━━━━━ Data section ━━━━━

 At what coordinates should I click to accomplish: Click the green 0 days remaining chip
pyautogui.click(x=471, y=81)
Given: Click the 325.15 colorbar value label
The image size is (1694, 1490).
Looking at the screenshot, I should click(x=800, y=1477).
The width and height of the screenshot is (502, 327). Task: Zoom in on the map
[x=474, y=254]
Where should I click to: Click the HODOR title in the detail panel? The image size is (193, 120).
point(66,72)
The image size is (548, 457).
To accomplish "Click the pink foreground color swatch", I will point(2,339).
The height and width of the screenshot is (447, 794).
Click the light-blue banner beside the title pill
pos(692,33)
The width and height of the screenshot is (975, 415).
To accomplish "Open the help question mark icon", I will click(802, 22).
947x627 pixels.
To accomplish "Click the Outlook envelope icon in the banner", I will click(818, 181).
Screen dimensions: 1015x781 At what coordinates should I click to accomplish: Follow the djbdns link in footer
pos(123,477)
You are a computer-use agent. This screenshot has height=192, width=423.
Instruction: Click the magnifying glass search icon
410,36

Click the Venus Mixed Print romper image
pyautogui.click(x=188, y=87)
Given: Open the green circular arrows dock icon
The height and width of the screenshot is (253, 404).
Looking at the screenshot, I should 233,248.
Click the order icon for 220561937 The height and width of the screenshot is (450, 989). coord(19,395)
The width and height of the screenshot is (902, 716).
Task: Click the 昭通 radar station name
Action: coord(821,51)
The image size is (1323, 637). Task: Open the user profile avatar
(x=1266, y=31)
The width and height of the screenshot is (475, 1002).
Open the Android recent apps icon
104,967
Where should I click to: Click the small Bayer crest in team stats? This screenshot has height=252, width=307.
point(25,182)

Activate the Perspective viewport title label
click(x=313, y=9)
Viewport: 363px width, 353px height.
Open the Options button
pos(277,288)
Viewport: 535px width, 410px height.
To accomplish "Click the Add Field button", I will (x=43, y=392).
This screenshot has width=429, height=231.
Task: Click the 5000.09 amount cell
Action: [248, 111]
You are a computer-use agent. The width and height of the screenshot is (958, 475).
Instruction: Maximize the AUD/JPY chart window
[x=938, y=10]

━━━━━

*Brief:* Supply the count of lines in the entries that include "computer", and no other text.

*Answer space:* 2